TASK GOAL -
Write out, word for word, the rows from the very start through the line that holds "[x=226, y=268]", with that line included. Leave out the pictures.

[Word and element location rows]
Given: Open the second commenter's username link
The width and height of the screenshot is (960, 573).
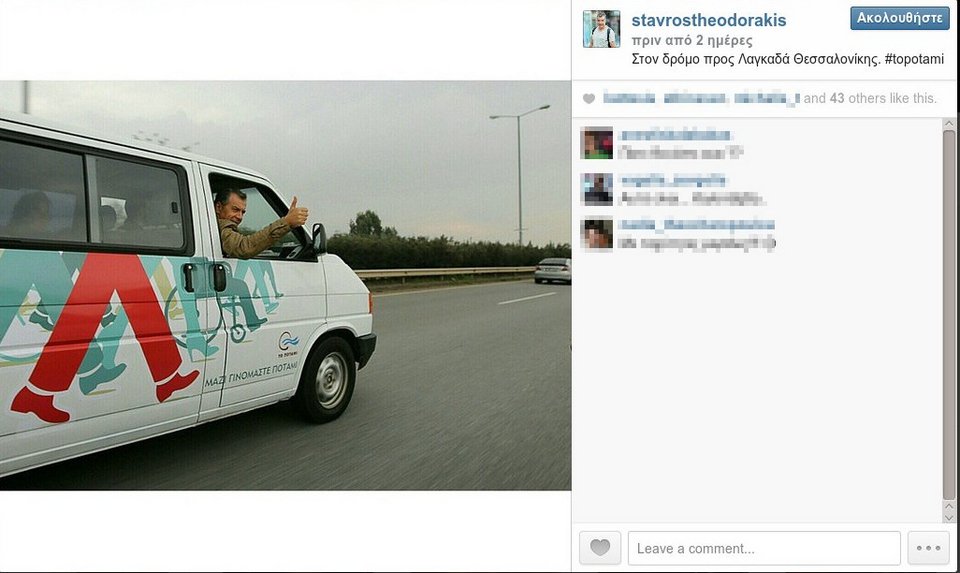Looking at the screenshot, I should 672,180.
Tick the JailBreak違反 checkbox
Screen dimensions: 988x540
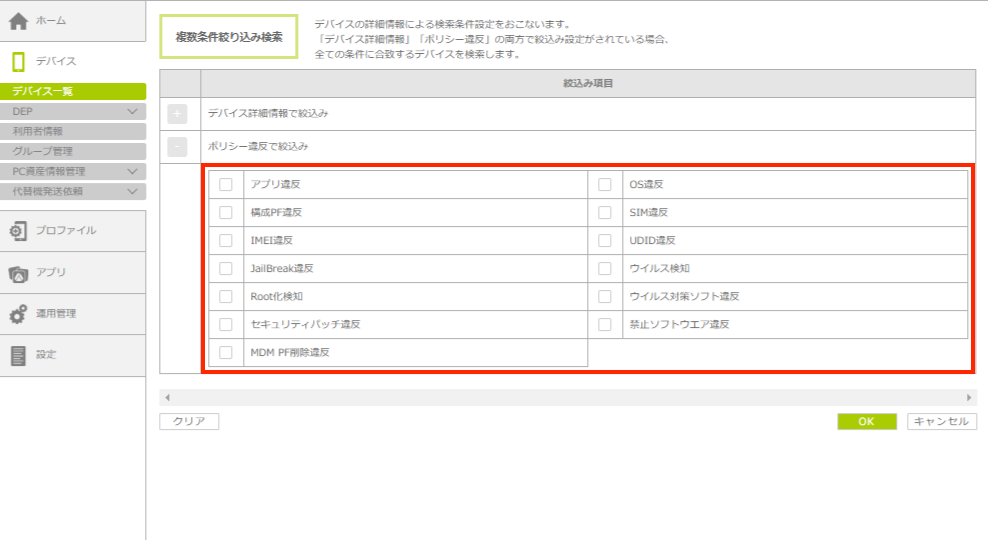[x=226, y=268]
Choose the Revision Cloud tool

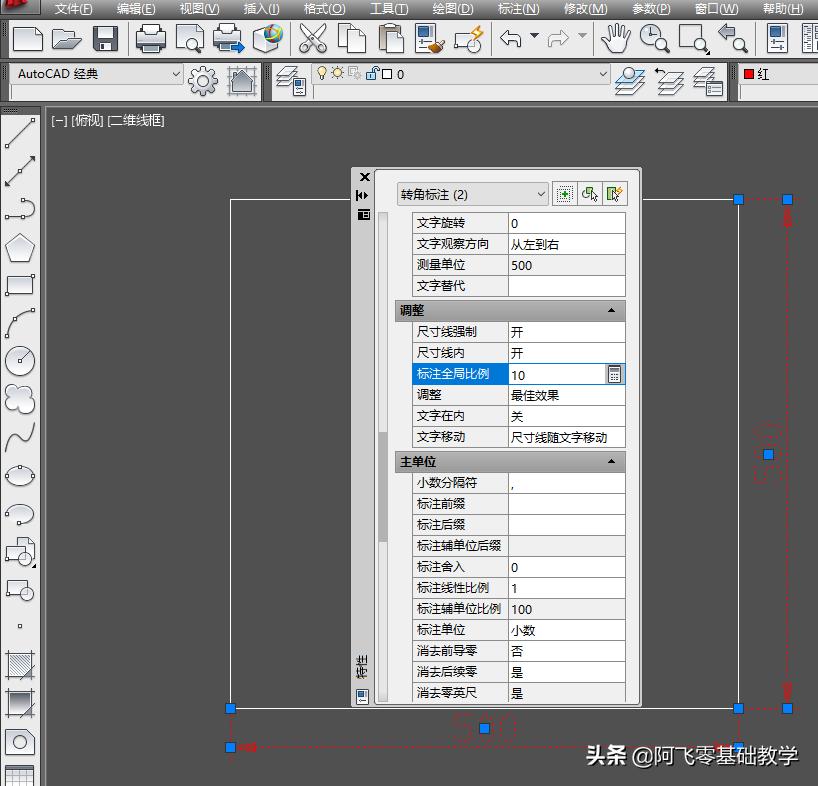[20, 399]
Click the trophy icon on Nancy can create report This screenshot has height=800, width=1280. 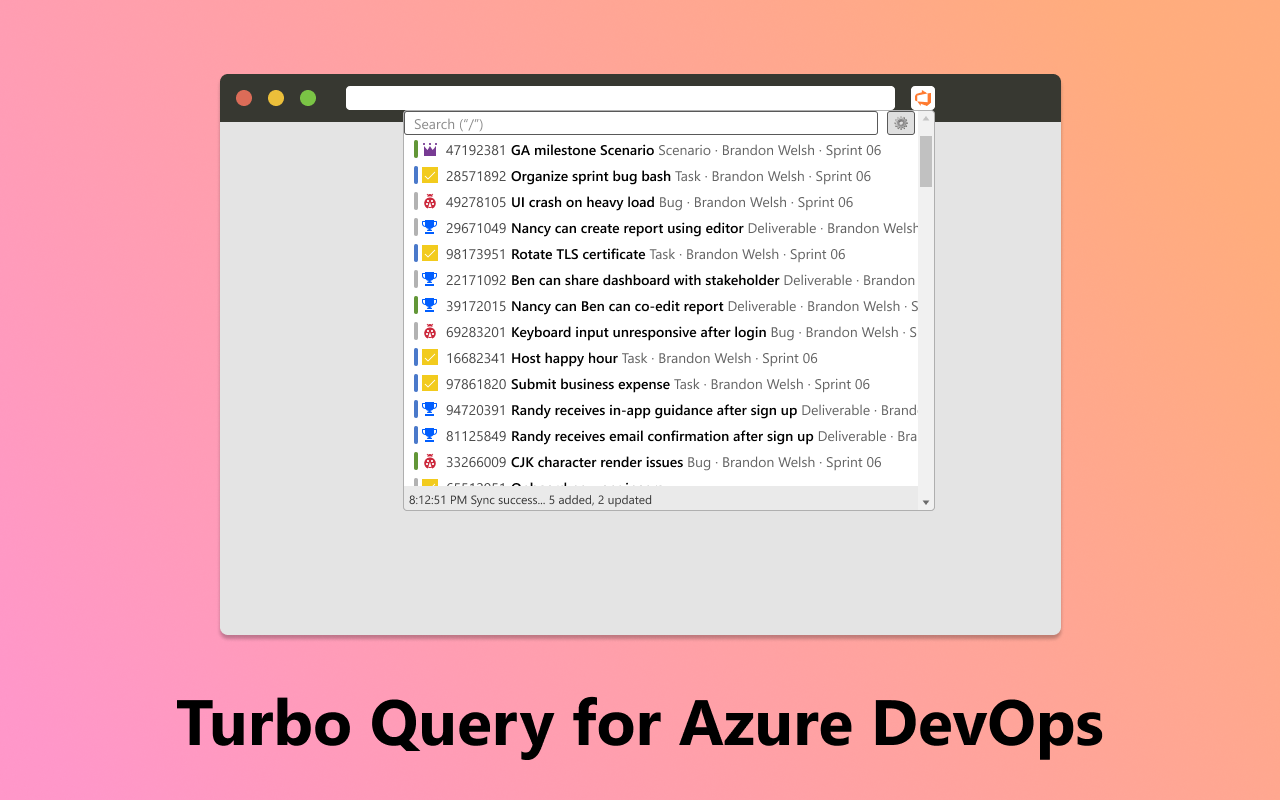point(428,227)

IN RESPONSE -
Given: Open the second commenter's username link
The width and height of the screenshot is (960, 573).
Looking at the screenshot, I should 672,180.
Tick the JailBreak違反 checkbox
Screen dimensions: 988x540
[x=226, y=268]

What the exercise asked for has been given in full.